- Shergarhi Location in Punjab, India Shergarhi Shergarhi (India)
- Coordinates: 31°08′32″N 75°11′05″E﻿ / ﻿31.1421541°N 75.1848176°E
- Country: India
- State: Punjab
- District: Jalandhar
- Tehsil: Shahkot

Government
- • Type: Panchayat raj
- • Body: Gram panchayat
- Elevation: 240 m (790 ft)

Population (2011)
- • Total: 204
- Sex ratio 108/96 ♂/♀

Languages
- • Official: Punjabi
- Time zone: UTC+5:30 (IST)
- ISO 3166 code: IN-PB
- Vehicle registration: PB- 08
- Website: jalandhar.nic.in

= Shergarh, Jalandhar =

Shergarh is a village in Shahkot in Jalandhar district of Punjab State, India. It is located 25 km from Shahkot, 33 km from Nakodar, 46 km from district headquarter Jalandhar and 187 km from state capital Chandigarh. The village is administrated by a sarpanch who is an elected representative of the village as per Panchayati raj (India).

== Demography ==
As of 2011, Qadian has a total number of 45 houses and population of 204, of which 108 are males while 96 are females, according to the report published by Census India in 2011. The literacy rate of the village is 78.07%, higher than the state average of 75.84%. The population of children under the age of 6 years is 17, which is 8.33% of total population of the village, and child sex ratio is approximately 889 lower than the state average of 846.

The town does not have any schedule or schedule Tribe population so far.

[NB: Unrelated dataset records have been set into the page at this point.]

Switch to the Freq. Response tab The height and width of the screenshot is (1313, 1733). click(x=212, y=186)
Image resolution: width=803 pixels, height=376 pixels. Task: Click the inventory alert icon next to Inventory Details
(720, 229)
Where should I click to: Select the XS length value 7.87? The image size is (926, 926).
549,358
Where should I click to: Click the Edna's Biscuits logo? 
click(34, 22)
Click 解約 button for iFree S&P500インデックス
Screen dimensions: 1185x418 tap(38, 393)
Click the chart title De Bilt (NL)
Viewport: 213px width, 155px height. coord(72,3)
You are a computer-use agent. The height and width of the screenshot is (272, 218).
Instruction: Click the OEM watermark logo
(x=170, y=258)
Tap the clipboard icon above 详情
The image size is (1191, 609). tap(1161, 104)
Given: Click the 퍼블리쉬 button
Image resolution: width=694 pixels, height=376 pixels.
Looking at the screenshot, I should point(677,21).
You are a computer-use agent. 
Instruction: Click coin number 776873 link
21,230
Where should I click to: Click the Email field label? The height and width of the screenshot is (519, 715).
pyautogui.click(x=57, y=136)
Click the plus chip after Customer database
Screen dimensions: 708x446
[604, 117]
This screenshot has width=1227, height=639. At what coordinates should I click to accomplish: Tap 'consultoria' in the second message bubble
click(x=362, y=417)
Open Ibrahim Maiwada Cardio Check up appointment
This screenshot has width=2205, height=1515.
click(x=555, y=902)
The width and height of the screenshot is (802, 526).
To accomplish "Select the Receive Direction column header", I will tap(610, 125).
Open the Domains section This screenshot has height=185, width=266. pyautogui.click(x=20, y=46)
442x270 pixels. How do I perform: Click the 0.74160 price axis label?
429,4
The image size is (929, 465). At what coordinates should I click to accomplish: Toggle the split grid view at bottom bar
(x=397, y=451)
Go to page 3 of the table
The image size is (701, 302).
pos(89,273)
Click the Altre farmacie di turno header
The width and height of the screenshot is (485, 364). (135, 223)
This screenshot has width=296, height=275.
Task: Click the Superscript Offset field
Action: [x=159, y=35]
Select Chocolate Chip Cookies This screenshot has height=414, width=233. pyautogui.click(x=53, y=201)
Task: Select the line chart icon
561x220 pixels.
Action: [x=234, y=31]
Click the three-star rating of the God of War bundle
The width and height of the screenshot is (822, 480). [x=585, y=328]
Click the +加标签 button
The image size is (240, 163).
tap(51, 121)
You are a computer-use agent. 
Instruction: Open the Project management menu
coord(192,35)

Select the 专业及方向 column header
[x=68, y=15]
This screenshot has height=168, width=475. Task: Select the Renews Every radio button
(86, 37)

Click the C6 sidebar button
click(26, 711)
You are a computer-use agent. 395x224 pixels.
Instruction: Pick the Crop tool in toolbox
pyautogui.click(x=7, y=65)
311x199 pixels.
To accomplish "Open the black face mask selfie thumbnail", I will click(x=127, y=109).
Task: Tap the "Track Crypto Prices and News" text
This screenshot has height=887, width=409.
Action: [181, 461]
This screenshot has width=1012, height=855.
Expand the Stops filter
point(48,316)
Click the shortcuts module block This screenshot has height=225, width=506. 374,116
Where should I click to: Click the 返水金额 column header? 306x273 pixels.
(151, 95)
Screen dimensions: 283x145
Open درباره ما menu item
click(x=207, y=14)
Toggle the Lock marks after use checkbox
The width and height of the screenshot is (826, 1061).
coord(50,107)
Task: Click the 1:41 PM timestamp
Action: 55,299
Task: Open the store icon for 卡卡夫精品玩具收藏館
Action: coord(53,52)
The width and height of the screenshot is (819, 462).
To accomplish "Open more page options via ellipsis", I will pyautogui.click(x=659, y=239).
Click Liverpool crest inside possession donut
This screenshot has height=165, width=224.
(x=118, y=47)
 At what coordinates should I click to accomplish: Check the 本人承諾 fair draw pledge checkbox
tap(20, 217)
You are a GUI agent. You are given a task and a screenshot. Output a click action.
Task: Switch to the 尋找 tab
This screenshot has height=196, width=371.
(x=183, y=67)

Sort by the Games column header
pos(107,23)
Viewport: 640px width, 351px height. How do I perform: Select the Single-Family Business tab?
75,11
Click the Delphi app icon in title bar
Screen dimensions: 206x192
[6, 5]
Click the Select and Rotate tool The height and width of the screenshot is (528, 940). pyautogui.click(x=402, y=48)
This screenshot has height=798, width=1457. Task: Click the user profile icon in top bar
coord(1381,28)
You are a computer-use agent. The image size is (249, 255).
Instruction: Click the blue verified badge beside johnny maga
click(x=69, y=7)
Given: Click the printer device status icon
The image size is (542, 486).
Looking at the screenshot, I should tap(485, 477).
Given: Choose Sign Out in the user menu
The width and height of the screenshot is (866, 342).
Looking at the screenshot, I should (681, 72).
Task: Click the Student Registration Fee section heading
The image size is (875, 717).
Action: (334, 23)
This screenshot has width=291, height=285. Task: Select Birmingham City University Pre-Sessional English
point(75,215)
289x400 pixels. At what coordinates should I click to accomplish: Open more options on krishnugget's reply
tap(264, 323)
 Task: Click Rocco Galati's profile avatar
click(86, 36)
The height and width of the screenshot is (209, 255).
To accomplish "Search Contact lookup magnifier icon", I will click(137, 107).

As per the 2011 census, 63 people were engaged in work activities out of the total population of the village which included 57 males and 6 females. According to the census, 93.65% workers describe their work as main work and 6.35% workers are involved in marginal activity providing livelihood for less than 6 months.

== Transport ==
Shahkot Malisian station is the nearest train station. The village is 94 km away from domestic airport in Ludhiana and the nearest international airport is located in Chandigarh also Sri Guru Ram Dass Jee International Airport is the second nearest airport which is 98 km away in Amritsar.